Q. Did you want her to drop the case?
Q. You called her three times that day?
A. Yes, sir.
Q. And you called her from where?
A. From work and from home.
Q. What was the purpose of the call?
A. To try to get her not to ruin our lives by bringing these charges."
In rebuttal, the people called complainant's employer, who testified that when defendant's wife called, he listened to the conversation on an extension telephone. He testified as follows:
"Q. You were testifying concerning a telephone conversation that was made on, to your home on the Wednesday following April 4 of 1964, is that correct?
Q. And it was a conversation that you heard between Mrs. Lechner and her mother?
A. That's correct. Yes sir.
Q. Now, Mr. Wisdom, did Mrs.
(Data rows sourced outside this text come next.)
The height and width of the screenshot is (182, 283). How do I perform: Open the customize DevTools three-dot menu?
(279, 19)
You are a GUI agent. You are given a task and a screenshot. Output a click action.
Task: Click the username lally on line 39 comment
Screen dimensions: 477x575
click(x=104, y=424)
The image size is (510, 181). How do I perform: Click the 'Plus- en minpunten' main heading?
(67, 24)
Lechner say this over the phone to her mother, that if her mother didn't drop the case that Joe would make Mrs. Lechner say that her mother was crazy?
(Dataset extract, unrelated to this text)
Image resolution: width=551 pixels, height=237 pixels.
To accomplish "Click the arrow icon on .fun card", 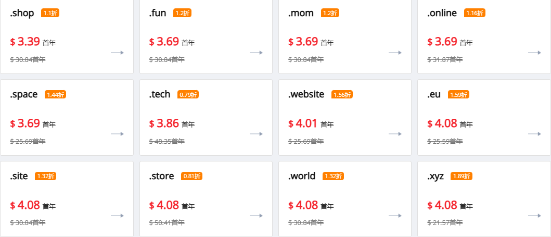I will [x=256, y=53].
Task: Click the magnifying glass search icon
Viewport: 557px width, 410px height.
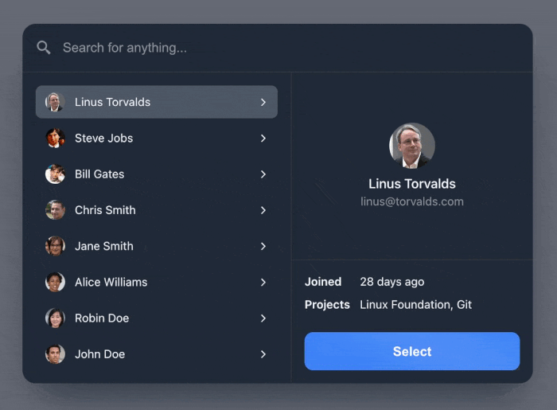Action: [44, 47]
MR. GINOS: I object, Your Honor, to the question on the ground that it was made out of the presence of the defendant.
THE COURT: The purpose of this is direct rebuttal of some testimony of another witness, is that correct?
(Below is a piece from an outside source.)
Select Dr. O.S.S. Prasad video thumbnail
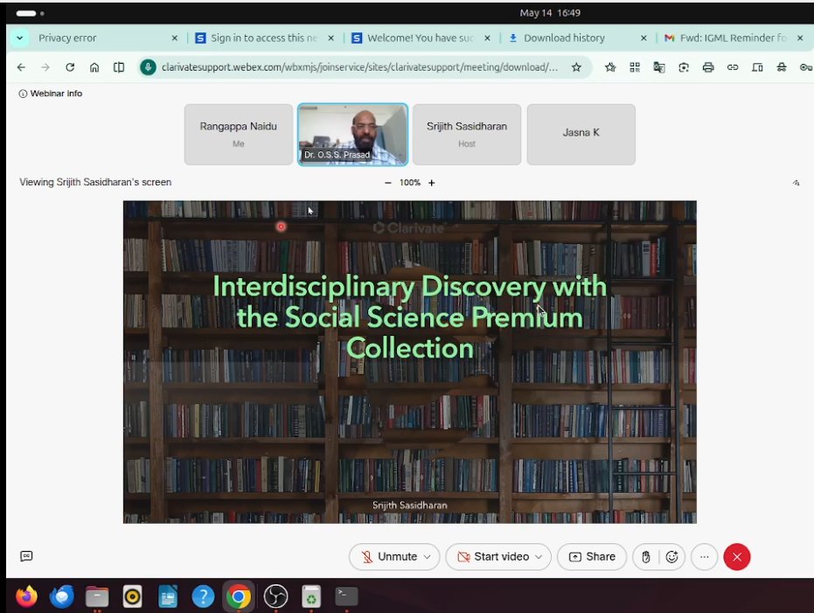 click(x=352, y=135)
A. Yes sir. That's the sole purpose.
THE COURT: Objection overruled.
Q. Did Mrs. Lechner say that?
A. Yes sir."
Defendant contends that it was error to admit the rebuttal testimony since it was not relevant to any testimony of the witness whom it was intended to impeach, and further, that the questions on cross-examination were improper, since their sole and obvious purpose was to lay the foundation for the impeaching testimony. Defendant concedes that a witness may be impeached by showing that he has made contradictory statements, but argues that he cannot, in this manner, be impeached as to collateral matters. He urges that such impeaching testimony is not admissible unless the fact which it seeks to prove would be admissible independent of the contradiction. Assuming that defendant has correctly stated the rule, a rule of equal antiquity and honor holds admissible any prior statement which purports to show interest, bias, prejudice or motive of the witness. Vol III, Wigmore on Evidence, Third Edition, Page 694.
In The People v. Sampson, 1 Ill.2d 399, 115 N.E.2d 627, also involving a sex offense, the state's attorney, during the cross-examination of the defendant's character witness, was permitted to ask whether the witness had called on the complainant's grandmother to induce her to have the charge against defendant dismissed. The court, at page 404, in ruling on defendant's contention of error, said: "There is no question that the State's Attorney had the right to cross-examine the witness in regard to his bias, prejudice or interest in the outcome of the suit." It follows that impeachment of the type presented in the case at bar is proper for the same purpose. In The People v. Morgan, 28 Ill.2d 55, at page 63, 190 N.E.2d 755, the court said, "It is well established that evidence of prior inconsistent statements by a witness is admissible to impeach the witness' credibility. Such evidence is not admitted as proof of the truth of the facts stated by the witness, but to cast doubt on the testimony of the witness by showing his inconsistency. . . ." To the same effect are The People v. Moses, 11 Ill.2d 84, 142 N.E.2d 1, and The People v. Smith, 391 Ill. 172, 62 N.E.2d 669.
Defendant relies upon The People v. Kirkwood, 17 Ill.2d 23, 160 N.E.2d 766, and The People v. Matthews, 18 Ill.2d 164, 163 N.E.2d 469. These cases are clearly distinguishable from the case at bar. Defendant also cites The People v. Pfanschmidt, 262 Ill. 411, 104 NE 804. That opinion does not aid defendant, and the court's discussion of the difference between the testimony of the two rebuttal witnesses called to impeach the defendant's witness, Geisel (see pages 462, 463), demonstrates the distinction between collateral issues and proper impeachment. The trial court's ruling on the evidence was correct, and the judgment of the Circuit Court of Montgomery County is affirmed.
EBERSPACHER, P.J. and MORAN, J., concur.